What for many years were deep currents are now surfacing: some Arab Israelis are distancing themselves from Israel. Many have totally identified with the Palestinian enemy and its false narratives. Their commitment to the country in which they live is being eroded.

There are more and more signs of this realignment. The night before last, outside the home of Moriah Cohen, who was stabbed in the back on Wednesday as she was walking her children to kindergarten, a group of young Arabs marked her path as part of the battle for Sheikh Jarrah. In a video posted on the website Al-Qastal News, the youths broke out in song: "The fire has been lit and the weapon sings. Young people, ask, O for a state, and hope.
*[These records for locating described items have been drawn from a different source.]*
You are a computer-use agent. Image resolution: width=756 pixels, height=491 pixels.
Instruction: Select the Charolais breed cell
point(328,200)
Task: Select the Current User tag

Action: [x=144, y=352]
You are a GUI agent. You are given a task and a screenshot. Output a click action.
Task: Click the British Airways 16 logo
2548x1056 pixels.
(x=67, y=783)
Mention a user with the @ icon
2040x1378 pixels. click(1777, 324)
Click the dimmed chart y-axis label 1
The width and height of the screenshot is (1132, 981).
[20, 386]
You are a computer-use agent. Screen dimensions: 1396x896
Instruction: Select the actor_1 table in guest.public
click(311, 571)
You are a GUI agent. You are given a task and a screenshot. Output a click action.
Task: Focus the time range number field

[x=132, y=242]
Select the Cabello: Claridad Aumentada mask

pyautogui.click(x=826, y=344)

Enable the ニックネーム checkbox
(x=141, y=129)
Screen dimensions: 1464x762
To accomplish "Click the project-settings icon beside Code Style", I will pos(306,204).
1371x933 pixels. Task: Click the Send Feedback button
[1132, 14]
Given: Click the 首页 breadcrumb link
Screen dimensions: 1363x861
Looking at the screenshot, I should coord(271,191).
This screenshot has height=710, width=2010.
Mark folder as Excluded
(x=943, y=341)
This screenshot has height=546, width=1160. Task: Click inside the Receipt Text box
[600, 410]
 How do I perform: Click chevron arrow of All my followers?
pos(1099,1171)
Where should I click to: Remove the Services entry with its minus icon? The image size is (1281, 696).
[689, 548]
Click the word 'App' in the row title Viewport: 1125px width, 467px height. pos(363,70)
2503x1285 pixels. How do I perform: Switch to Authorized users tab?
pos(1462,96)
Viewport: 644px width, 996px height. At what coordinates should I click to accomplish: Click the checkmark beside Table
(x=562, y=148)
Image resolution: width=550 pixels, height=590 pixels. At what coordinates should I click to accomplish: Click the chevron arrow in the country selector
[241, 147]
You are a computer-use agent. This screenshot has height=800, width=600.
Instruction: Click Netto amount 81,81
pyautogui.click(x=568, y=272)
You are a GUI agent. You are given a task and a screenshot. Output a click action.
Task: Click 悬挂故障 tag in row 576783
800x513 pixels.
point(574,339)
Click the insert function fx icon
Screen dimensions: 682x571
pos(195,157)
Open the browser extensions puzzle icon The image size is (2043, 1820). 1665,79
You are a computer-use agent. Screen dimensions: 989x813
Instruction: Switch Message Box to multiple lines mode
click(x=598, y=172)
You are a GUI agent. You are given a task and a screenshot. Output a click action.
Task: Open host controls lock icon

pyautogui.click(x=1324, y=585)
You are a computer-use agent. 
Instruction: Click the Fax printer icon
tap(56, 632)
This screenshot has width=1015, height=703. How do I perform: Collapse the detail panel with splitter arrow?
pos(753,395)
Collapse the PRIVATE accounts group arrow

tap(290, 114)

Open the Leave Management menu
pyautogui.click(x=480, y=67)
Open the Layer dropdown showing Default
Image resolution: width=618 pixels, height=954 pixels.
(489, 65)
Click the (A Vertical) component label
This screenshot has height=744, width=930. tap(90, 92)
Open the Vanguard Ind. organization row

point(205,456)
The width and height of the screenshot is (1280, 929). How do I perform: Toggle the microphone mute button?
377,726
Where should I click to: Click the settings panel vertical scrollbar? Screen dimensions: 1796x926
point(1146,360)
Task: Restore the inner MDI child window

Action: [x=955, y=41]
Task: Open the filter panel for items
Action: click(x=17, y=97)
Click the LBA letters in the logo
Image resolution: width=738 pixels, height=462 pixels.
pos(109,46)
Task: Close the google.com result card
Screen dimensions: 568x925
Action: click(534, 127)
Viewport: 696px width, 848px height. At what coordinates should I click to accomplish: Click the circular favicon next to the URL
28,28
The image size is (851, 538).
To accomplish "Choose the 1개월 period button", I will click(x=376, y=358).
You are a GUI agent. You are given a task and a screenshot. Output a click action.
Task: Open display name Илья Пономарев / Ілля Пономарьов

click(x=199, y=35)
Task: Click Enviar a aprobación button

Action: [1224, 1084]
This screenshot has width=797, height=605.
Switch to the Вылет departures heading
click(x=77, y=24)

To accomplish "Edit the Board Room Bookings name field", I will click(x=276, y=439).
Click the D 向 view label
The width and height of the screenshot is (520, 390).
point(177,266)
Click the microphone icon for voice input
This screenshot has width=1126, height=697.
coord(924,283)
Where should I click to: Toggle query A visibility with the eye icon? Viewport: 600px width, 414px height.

The fire has been ignited from Acre to Tira…" In Lod, too, a similar song was heard: "My homeland, my homeland, the youth will not tire until you are independent or until they are dead."

For anyone who is having trouble putting two and two together, former MK Mohammed Barakeh recently explained that "Jerusalem has dear sisters: Jaffa, Haifa, Acre, Lod, and Ramle." In a speech broadcast on Palestinian television, Barakeh said that "A few months ago, during the latest intifada [uprising], the focus of the resistance to the Zionist oppression was in these cities, which people had tried to eulogize, pervert, and remove from the map of Palestine. They rose up and said, 'Palestine is here.' It used to be called Palestine, and it is called Palestine once again." (Translation by MEMRI)

Ra'am is also starting to remove its mask. Its MKs, including party leader MK Mansour Abbas, are openly talking about their Palestinian identity, which takes precedence over everything else. "I am a Palestinian Arab who is an Israeli citizen. I will not turn my back on my roots," Ra'am MK Iman Khatib-Yasin said Wednesday in a meeting of the Knesset Finance Committee devoted to tax benefits to NGOs that promote acceptance of the Nakba narrative.

If this trend continues for a few more years, Arab Israelis and Arabs in the "territories" will become a single entity, not only in terms of how they think of themselves but also in terms of their behavior: contrarian, provocative, and rebellious against the state in which they live.

The riots of May might be only the first chapter. Israel cannot allow itself to ignore what is happening. The growing crime in the Arab sector is also part of this complicated issue. It is happening in areas in which the government has lost control and been replaced by brutality and growing nationalism. The Israeli vacuum in these places attracts both crime and nationalism. Soon, we'll have a hard time differentiating between them.